▸ RECORDS PROVIDED:
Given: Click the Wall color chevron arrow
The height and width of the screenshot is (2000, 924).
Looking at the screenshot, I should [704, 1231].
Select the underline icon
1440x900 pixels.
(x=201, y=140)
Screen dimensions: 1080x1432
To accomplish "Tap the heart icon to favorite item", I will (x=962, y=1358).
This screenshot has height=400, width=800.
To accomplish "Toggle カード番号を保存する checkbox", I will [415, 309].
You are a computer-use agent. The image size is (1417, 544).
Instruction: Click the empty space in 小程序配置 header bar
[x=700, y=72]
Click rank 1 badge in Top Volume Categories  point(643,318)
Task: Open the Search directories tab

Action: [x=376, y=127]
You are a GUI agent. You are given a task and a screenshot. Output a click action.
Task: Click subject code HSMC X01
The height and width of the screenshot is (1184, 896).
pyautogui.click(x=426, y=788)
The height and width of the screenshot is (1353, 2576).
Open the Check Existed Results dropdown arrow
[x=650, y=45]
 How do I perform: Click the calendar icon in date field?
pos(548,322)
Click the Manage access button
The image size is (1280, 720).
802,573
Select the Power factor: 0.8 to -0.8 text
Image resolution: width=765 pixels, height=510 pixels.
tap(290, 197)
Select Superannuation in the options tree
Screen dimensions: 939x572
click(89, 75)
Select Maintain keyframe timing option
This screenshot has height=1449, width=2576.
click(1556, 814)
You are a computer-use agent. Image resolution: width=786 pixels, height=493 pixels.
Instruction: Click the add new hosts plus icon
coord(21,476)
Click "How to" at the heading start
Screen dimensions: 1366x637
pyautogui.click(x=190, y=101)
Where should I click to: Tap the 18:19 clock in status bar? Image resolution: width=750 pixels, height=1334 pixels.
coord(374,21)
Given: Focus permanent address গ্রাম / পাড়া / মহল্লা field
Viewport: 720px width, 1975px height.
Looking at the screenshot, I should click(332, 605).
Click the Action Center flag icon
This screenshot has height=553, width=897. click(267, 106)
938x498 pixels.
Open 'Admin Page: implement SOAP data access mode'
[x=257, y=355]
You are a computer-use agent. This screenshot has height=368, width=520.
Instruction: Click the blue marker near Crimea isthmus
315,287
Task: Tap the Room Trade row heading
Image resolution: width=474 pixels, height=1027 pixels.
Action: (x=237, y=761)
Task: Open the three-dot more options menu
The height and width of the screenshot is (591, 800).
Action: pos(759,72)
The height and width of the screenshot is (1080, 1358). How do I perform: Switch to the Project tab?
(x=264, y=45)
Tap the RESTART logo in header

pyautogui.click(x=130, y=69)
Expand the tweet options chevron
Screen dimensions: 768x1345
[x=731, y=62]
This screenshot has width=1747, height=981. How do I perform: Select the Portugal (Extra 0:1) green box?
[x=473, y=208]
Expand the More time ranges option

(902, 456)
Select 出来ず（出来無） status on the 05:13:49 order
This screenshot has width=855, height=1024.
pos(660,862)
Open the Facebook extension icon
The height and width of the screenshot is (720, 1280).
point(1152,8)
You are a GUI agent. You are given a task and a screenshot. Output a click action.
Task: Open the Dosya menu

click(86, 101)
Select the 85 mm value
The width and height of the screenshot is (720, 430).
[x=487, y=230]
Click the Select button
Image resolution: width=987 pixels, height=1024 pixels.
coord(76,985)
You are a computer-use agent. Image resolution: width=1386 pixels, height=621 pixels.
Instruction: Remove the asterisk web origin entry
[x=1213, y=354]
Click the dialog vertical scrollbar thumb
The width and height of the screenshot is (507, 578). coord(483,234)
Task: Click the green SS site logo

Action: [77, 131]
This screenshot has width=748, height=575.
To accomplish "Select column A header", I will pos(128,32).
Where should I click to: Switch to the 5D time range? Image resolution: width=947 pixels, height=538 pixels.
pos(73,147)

▸ BRIEF: Reproduce the records above word for word, starting with the line that contains "How do I perform: Click" and going on through the line that contains "coord(374,21)".

▸ RESPONSE BELOW:
 How do I perform: Click the calendar icon in date field?
pos(548,322)
Click the Manage access button
The image size is (1280, 720).
802,573
Select the Power factor: 0.8 to -0.8 text
Image resolution: width=765 pixels, height=510 pixels.
tap(290, 197)
Select Superannuation in the options tree
Screen dimensions: 939x572
click(89, 75)
Select Maintain keyframe timing option
This screenshot has height=1449, width=2576.
click(1556, 814)
You are a computer-use agent. Image resolution: width=786 pixels, height=493 pixels.
Instruction: Click the add new hosts plus icon
coord(21,476)
Click "How to" at the heading start
Screen dimensions: 1366x637
pyautogui.click(x=190, y=101)
Where should I click to: Tap the 18:19 clock in status bar? Image resolution: width=750 pixels, height=1334 pixels.
coord(374,21)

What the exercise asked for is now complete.